Tal disposição deveria ter sido interpretada e aplicada e com o sentido de que deve ser admitido o RECURSO DE REVISTA EXCECIONAL interposto pelos recorrentes.

Termos em que os recorrentes pedem a V. Exc.ªs, Senhores Venerandos Juízes Conselheiros do Supremo Tribunal de Justiça, que seja proferido Acórdão através do qual seja revogado o Despacho e Decisão Singular proferidos pelo Senhor Juiz Conselheiro … e consequentemente seja admitido o RECURSO DE REVISTA EXCECIONAL interposto pelos recorrentes, nos termos e ao abrigo do disposto no artigo 672.º, n.º 1, als a) e c) do C.P.C., para que o seu mérito seja analisado e conhecido pelo Supremo Tribunal de Justiça, e assim a realização de JUSTIÇA. “

Cumpre apreciar:

Está em causa a recorribilidade do acórdão do Tribunal da Relação de Guimarães que apreciou, em conferência, e no contexto da reclamação prevista no art. 643º do CPC, a questão da inadmissibilidade da interposição do recurso de apelação autónoma que tinha por objecto o despacho saneador que julgou improcedente a excepção de ineptidão da petição inicial arguida pelos réus na contestação.

Consideram os reclamantes que, o relator, que, neste Supremo, rejeitou o recurso de revista do acórdão da Relação, parte do princípio errado de que o recurso de revista excepcional foi requerido ao abrigo do art. 671º do CPC, razão por que a sua decisão deve ser considerada nula por violação do art. 672º, nº 3 do CPC, que comete a apreciação das verificação dos pressupostos da revista excepcional à formação.

Porém, o relator não parte do princípio de que o recurso de revista excepcional foi requerido ao abrigo do art. 671º do CPC. O que o relator entendeu foi, diferentemente, que: o recurso de revista interposto cabe não no regime excepcional do recurso de revista consagrado no art. 672º do CPC mas no regime do art. 671º, nº 2 do CPC que prevê os casos em que os acórdãos da Relação que apreciem decisões interlocutórias que recaiam unicamente sobre a relação processual- como será o caso do despacho da 1ª instância que rejeitou o recurso de apelação- podem ser objecto de revista; e que o recurso de revista interposto pelos réus não encontra fundamento em nenhuma das alíneas do art. 671º nº 2 do CPC.

Além disso, a decisão do relator não viola o art. 672º, nº 3 do CPC na medida em que à formação compete, depois de verificados os pressupostos gerais de recorribilidade, apreciar apenas a verificação dos pressupostos específicos da revista excepcional.

Não se verifica, pois, qualquer nulidade (que não vem, aliás, identificada).

Pretendem os recorrentes a revista excepcional, ao abrigo do art. 672º do CPC.

Todavia, em caso algum, e tal como se sustenta no despacho reclamado, o art. 672º do CPC tem aqui aplicação.

A revista excepcional é apenas admissível nos casos previstos no nº 1 do artigo 671º, que aqui não se verificam.

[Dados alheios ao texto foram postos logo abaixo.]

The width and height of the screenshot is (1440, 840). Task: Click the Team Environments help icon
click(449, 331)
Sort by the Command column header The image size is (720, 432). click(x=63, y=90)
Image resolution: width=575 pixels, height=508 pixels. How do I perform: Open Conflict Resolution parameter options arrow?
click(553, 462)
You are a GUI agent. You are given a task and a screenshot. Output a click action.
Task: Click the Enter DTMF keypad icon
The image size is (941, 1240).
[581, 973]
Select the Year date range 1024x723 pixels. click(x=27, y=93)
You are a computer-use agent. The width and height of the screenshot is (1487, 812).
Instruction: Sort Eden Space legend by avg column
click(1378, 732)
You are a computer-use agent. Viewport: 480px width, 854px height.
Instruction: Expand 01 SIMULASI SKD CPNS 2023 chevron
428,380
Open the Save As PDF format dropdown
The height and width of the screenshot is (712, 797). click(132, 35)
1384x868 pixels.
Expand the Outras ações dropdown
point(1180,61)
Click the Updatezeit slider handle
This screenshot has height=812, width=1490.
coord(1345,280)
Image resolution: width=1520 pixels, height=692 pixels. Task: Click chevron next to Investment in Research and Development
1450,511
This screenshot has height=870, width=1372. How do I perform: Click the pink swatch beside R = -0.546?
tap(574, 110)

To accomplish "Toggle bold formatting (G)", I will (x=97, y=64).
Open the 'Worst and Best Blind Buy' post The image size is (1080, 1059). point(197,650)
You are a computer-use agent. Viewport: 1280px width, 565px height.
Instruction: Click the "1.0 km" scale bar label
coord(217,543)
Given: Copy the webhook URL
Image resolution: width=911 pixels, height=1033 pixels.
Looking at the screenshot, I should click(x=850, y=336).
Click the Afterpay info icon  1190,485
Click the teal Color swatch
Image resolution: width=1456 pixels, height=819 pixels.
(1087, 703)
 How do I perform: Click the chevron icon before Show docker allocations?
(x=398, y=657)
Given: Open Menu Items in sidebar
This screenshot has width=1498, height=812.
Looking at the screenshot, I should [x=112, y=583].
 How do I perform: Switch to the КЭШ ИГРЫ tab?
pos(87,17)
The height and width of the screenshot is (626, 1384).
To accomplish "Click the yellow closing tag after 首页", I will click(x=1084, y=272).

Como sublinha Abrantes Geraldes, em Recursos em Processo Civil, 7ª edição, a pág. 446, estão afastados do âmbito de aplicação da revista excepcional os acórdãos da Relação que se integrem no nº 2 do art. 671º do CPC, uma vez que estes apenas admitem revista nas situações contempladas nas suas alíneas a) e b) (entendimento que tem sido também sufragado pela jurisprudência do STJ e, em concreto, pela formação do acórdão de 12.5.2022 (Processo n.º 260/13.7TBPTB), em que se escreveu que “tem sido entendimento da Formação que o recurso de revista excecional apenas tem lugar nas situações específicas daquele art. 671.º/1, estando afastada para os casos prevenidos nas duas alíneas do seu n.º 2, uma vez que estes apenas se admitem nas hipóteses especificamente indicadas e como revista regra.”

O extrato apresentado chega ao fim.